One hot encoding

Source: Internet
Author: User

Transferred from: http://blog.sina.com.cn/s/blog_5252f6ca0102uy47.html

Origin of the problem

In many machine learning tasks, features are not always sequential, but they can be categorized values.

For example, consider the three characteristics:

["Male", "female"]

[From Europe, ' from US ', ' from Asia ']

["Uses Firefox", "uses Chrome", "uses Safari", "uses Internet Explorer"]

If the above features are represented by numbers, the efficiency will be much higher. For example:

["Male", "from US", "uses Internet Explorer") expressed as [0, 1, 3]

["Female", "from Asia", "uses Chrome") expressed as [1, 2, 1]

However, even after the conversion to a digital representation, the above data cannot be used directly in our classifier. Because, the classifier is often the default data data is continuous, and is orderly. However, according to our stated above, the numbers are not ordered, but are randomly allocated.

Single Hot Coding

In order to solve the above problems, one possible solution is to use the single-Hot coding (one-hot Encoding).

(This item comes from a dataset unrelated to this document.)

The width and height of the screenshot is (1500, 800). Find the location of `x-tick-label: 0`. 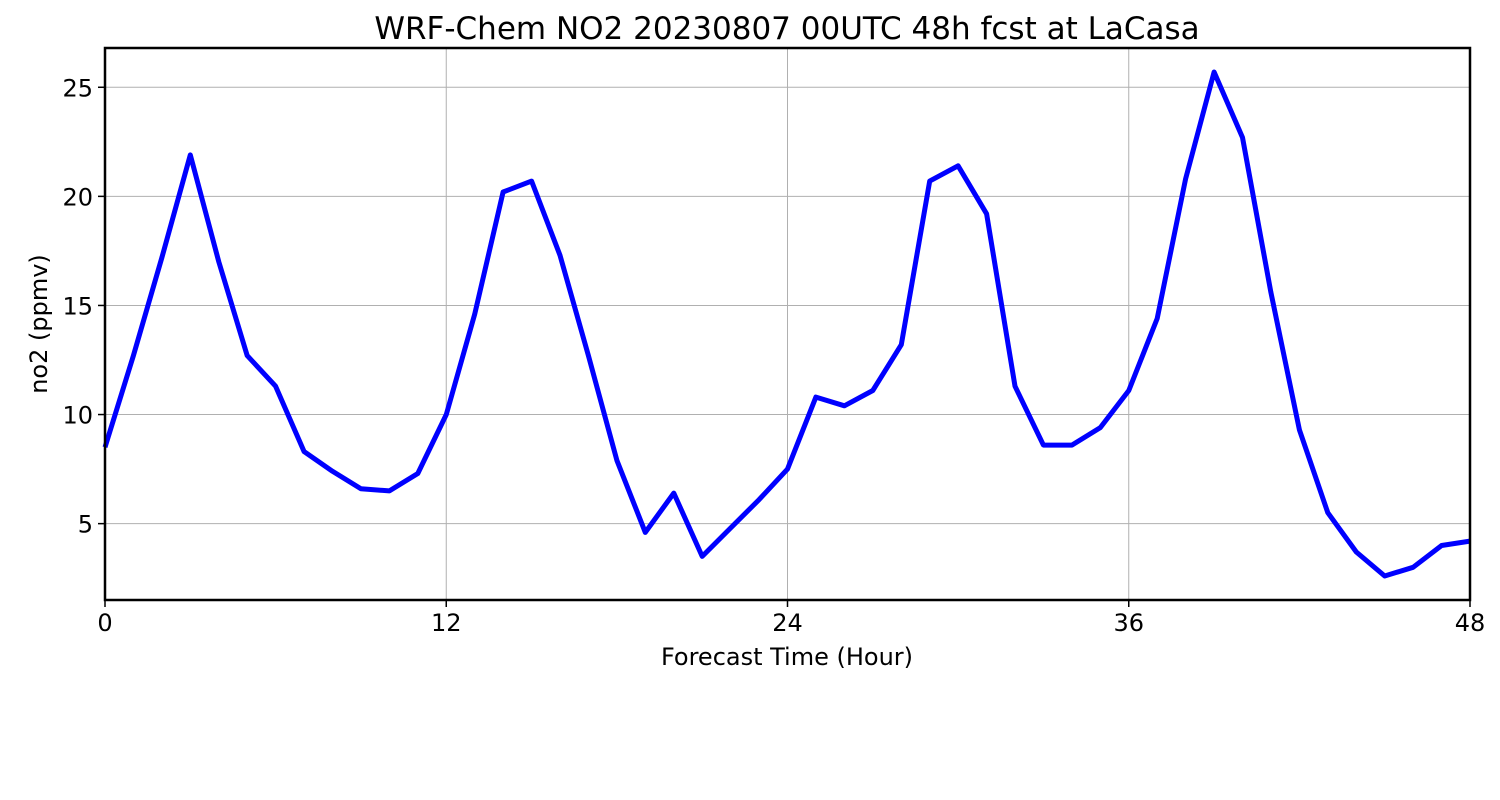

x-tick-label: 0 is located at coordinates (104, 623).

The single-Hot code is one-hot encoding, also known as a valid encoding, the method is to use n-bit status register to encode n states, each state by his independent register bit, and at any time, only one of them is valid.

For example:

The Natural status code is: 000,001,010,011,100,101

Single-Heat code: 000001,000010,000100,001000,010000,100000

It can be understood that for each feature, if it has m possible values, then after the single-hot code, it becomes the M two-dollar feature. Also, these features are mutually exclusive, with only one activation at a time. As a result, the data becomes sparse.

The main benefits of this are:

    1. Solves the problem that the classifier does not handle the attribute data well

    2. To some extent, it also plays an important role in expanding features.

Example

We write a simple example based on Python and Scikit-learn:

From Sklearn Import preprocessing

ENC = preprocessing. Onehotencoder ()

Enc.fit ([[0, 0, 3], [1, 1, 0], [0, 2, 1], [1, 0, 2]])

Enc.transform ([[[0, 1, 3]]). ToArray ()

Output Result:

Array ([[1., 0., 0., 1., 0., 0., 0., 0., 1.]]

One hot encoding

Contact Us

The content source of this page is from Internet, which doesn't represent Alibaba Cloud's opinion; products and services mentioned on that page don't have any relationship with Alibaba Cloud. If the content of the page makes you feel confusing, please write us an email, we will handle the problem within 5 days after receiving your email.

If you find any instances of plagiarism from the community, please send an email to: info-contact@alibabacloud.com and provide relevant evidence. A staff member will contact you within 5 working days.

A Free Trial That Lets You Build Big!

Start building with 50+ products and up to 12 months usage for Elastic Compute Service

  • Sales Support

    1 on 1 presale consultation

  • After-Sales Support

    24/7 Technical Support 6 Free Tickets per Quarter Faster Response

  • Alibaba Cloud offers highly flexible support services tailored to meet your exact needs.